= ТЕКСТ ДЛЯ АНАЛИЗА =
________________________
Несколько пудренных париков важно наклонились и снова застыли в монументальном покое, как бы скрепляя от имени Англии слова говорившего.

Фультон не был искусным политиком. Близкая дружба с Барлоу и Ливингстоном не научила его тонкостям дипломатической игры. Он не умел, да и не любил, разбираться в двойном смысле гладко построенных фраз. Из того, что Фультон услышал в этом мрачном кабинете с фамильными портретами елизаветинских вельмож, он понял одно: сильная, могучая Англия нуждается в его изобретениях и ценит его идеи.

Долго и внимательно рассматривали собравшиеся специалисты английского адмиралтейства привезенные Фультоном чертежи. Им уже были известны отзывы Монжа, Карно и Лапласа. Но даже без этих авторитетных заключений идеи Фультона, положенные в основу его изобретения, были вполне убедительны и понятны. Только слепая предвзятость могла считать фультоновскую торпеду и подводную лодку шарлатанской выдумкой фантазера.

Не связывая себя никакими обязательствами, Фультон согласился на производство нескольких опытов, которые могли бы лучше всего доказать практичность и выполнимость его изобретений.

Адмиралтейство отпустило средства для постройки подводной лодки и нескольких мин. Английские арсеналы работали иначе, чем мастерские военного министерства во Франции. Каждый намек, каждое указание Фультона понималось почти с полуслова. Все необходимые материалы имелись на складах. Не надо было вести длинной, мучительной переписки.

Сам Вильям Питт, первый министр, главный вдохновитель борьбы с Бонапартом, несколько раз приезжал посмотреть, как идет постройка нового оружия, которое он мечтал пустить в ход против французского флота. Вступив с мая 1804 года в управление английскими делами, Питт сумел организовать против Наполеона новую европейскую коалицию и отвлечь его силы от нападения на английскую территорию. Несмотря на слабое здоровье, Питт проявил необычайную работоспособность и организационные таланты. Недаром Наполеон не мог без ярости слышать имени первого министра Великобритании. Питт не пренебрегал ни одним шансом в борьбе. То, что он слышал о фультоновских торпедах и подводных судах, заставило его поближе познакомиться с новым средством морской борьбы. Решено было испытать их на практике и, в случае хороших результатов, любой ценой привлечь Фультона к делу обороны страны.
________________________
= ЗАДАНИЯ ДЛЯ ВЫПОЛНЕНИЯ =
1 - Перепишите из текста о Фультоне фрагмент, который начинается словами «Долго и внимательно» и заканчивается словами «выполнимость его изобретений.».
2 - Ответьте по тексту о Фультоне:
(а) Чьи отзывы уже были известны специалистам английского адмиралтейства?
(б) С какого месяца и года Питт вступил в управление английскими делами?
(в) На постройку чего адмиралтейство отпустило средства?

= СОХРАНЁННЫЕ ДАННЫЕ =
________________________
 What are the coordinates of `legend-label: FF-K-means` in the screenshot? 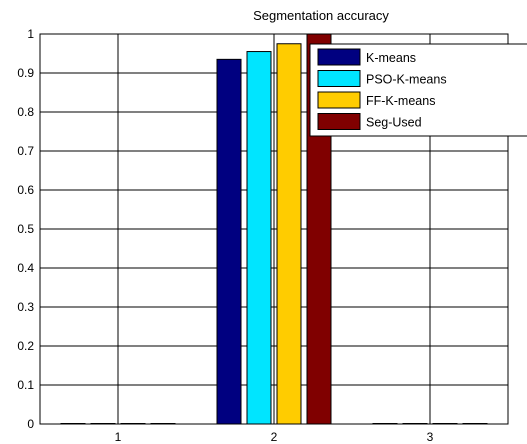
________________________
= ОЖИДАЕМЫЕ ОТВЕТЫ =
1 -
Долго и внимательно рассматривали собравшиеся специалисты английского адмиралтейства привезенные Фультоном чертежи. Им уже были известны отзывы Монжа, Карно и Лапласа. Но даже без этих авторитетных заключений идеи Фультона, положенные в основу его изобретения, были вполне убедительны и понятны. Только слепая предвзятость могла считать фультоновскую торпеду и подводную лодку шарлатанской выдумкой фантазера.

Не связывая себя никакими обязательствами, Фультон согласился на производство нескольких опытов, которые могли бы лучше всего доказать практичность и выполнимость его изобретений.

2 -
(а) Отзывы Монжа, Карно и Лапласа.
(б) С мая 1804 года.
(в) На постройку подводной лодки и нескольких мин.